Japan electricity liberalisation
Japan’s electricity liberalisation is running to timetable as new retailers will begin registering to sell power from April 2016 when the market is opened up to competition

In East Asia, Japan has taken a further step towards the liberalisation of its electricity system with the opening of a registration system to give market entry to retail start-ups.

New electricity retailers will be able to register with Japan’s Economy, Trade and Industry Ministry from Monday, reports The Japan News.

The newspaper reports that in the run up to April 2016 when restrictions on which companies can sell electricity are lifted, retailers will be compiling rate and service plans while the ministry will compile rules on consumer protection.

Under the government electricity liberalisation plan – part of a programme working towards a smart grid in Japan – ordinary households will no longer be bound to major utilities that provide services in their local areas under the current regional monopoly system, but instead will be able to chose retailers and rate plans.

Japan’s new electricity retailers

Gas companies and oil wholesalers are among new entrants to the market estimated to be worth ¥8.1 trillion (US$65 billion).

Start-ups will have a 10 percent share in the electricity retail market for households and stores, according to a forecast by marketing research firm Fuji Keizai Management Company.

They will likely engage in competitive sales promotions, particularly in the Tokyo metropolitan area.

Meanwhile, an expert panel at the industry ministry will announce proposals for rules to protect consumers from aggressive sales promotions, before officially compiling the rules in autumn or later, states The Japan News.

The electricity liberlisation rules will likely stipulate that retailers should make clear to consumers how bills will be calculated, and how they can terminate their contracts. Violators would be barred from providing services even after the market is liberalized in April.

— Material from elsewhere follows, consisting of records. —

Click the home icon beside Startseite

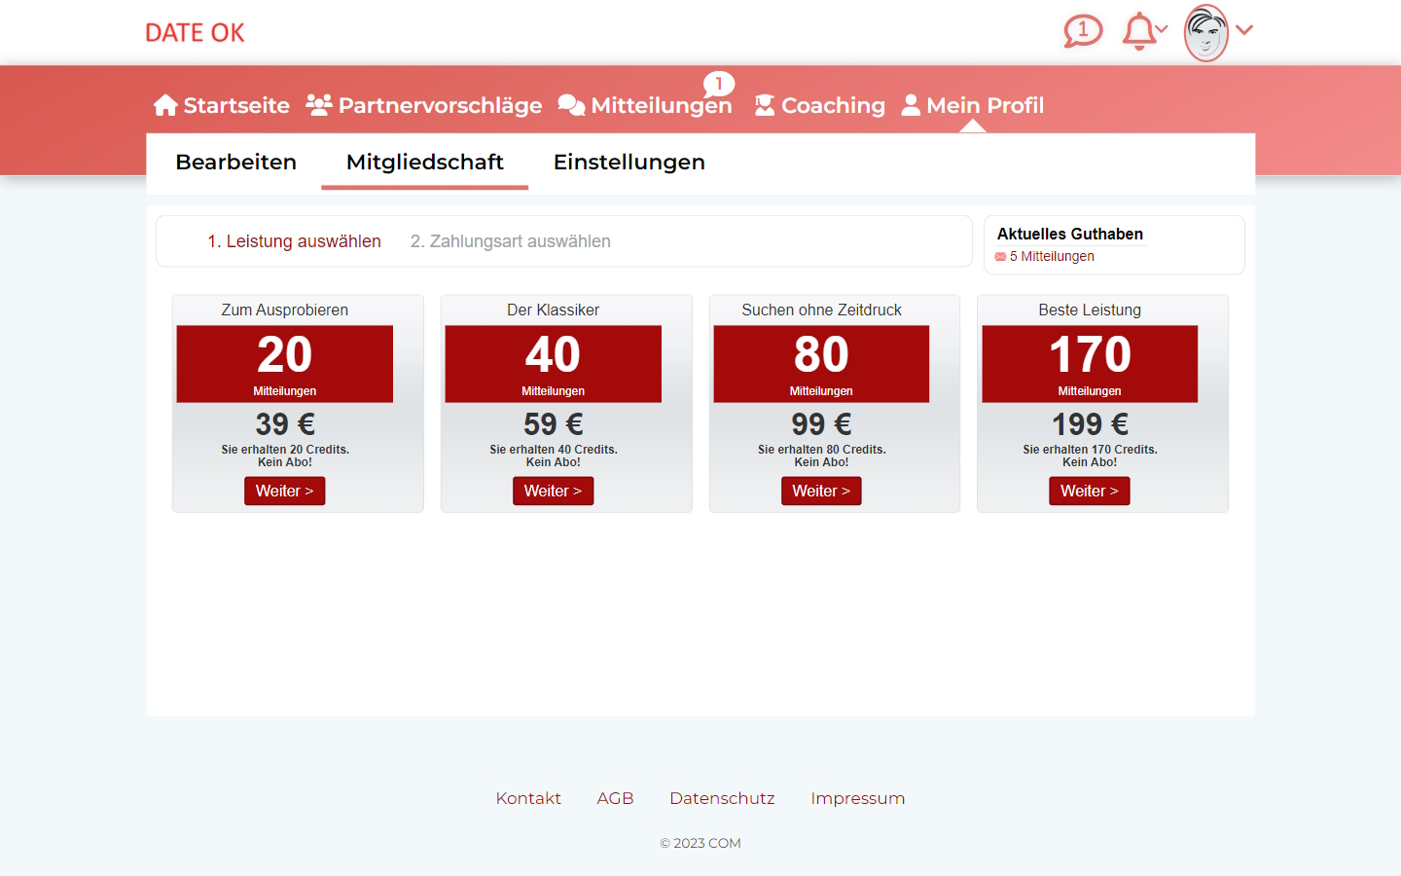pos(165,103)
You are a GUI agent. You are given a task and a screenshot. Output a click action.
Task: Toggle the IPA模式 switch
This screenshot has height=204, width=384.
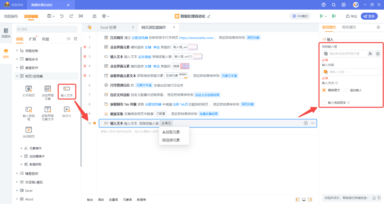(x=300, y=16)
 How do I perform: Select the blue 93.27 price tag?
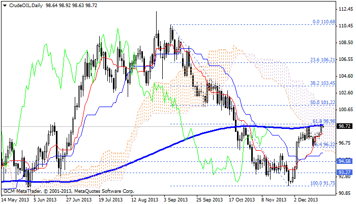(345, 173)
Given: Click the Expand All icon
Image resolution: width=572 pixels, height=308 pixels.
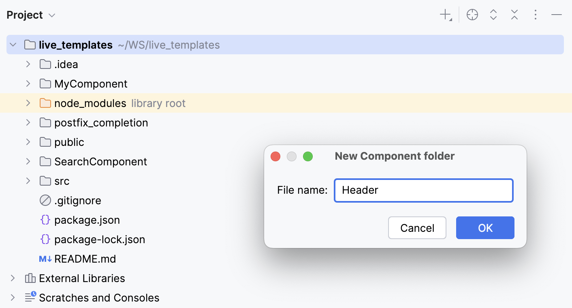Looking at the screenshot, I should tap(493, 15).

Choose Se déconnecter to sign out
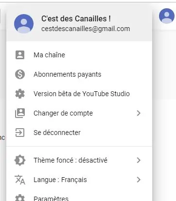(x=79, y=133)
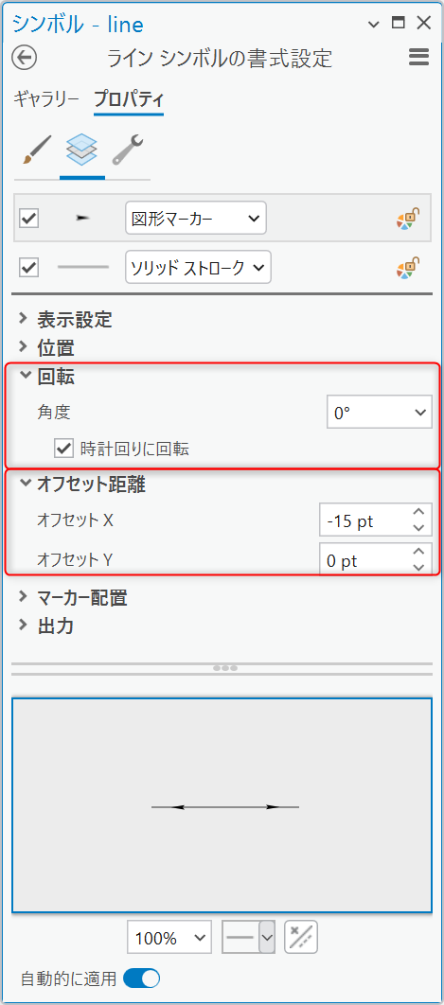Select the Structure wrench tab icon
This screenshot has width=444, height=1005.
[x=128, y=150]
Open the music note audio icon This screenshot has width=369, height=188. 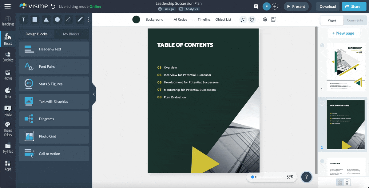tap(243, 20)
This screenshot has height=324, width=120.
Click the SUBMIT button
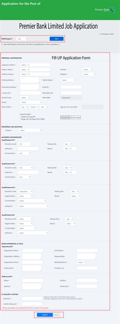pyautogui.click(x=45, y=315)
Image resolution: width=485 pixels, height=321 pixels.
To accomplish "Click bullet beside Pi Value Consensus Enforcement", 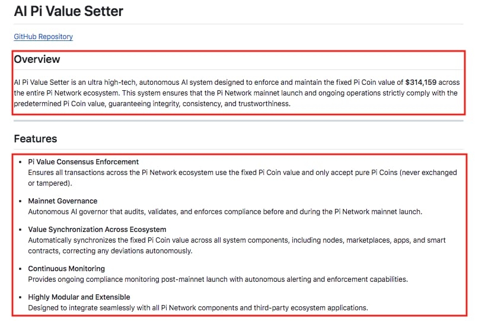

The rules are aimed at preventing retailers from winning contracts using plans with rates that appear cheaper than it is possible to provide, or creating complicated procedures for contract cancellation.

Electricity liberalisation – utilities respond

In response to the opening of the market, major utilities such as Tokyo Electric Power Company (Tepco) are looking to bundle electricity with other services.

Tepco is in talks with SoftBank and Tokai Holdings – a city gas supplier for the Tokai region – to offer a discount plan for customers spanning electricity, mobile phone and gas services.

Other major utilities KEPCO and Chubu Electric Power Comany are also considering tie-ups with communications providers.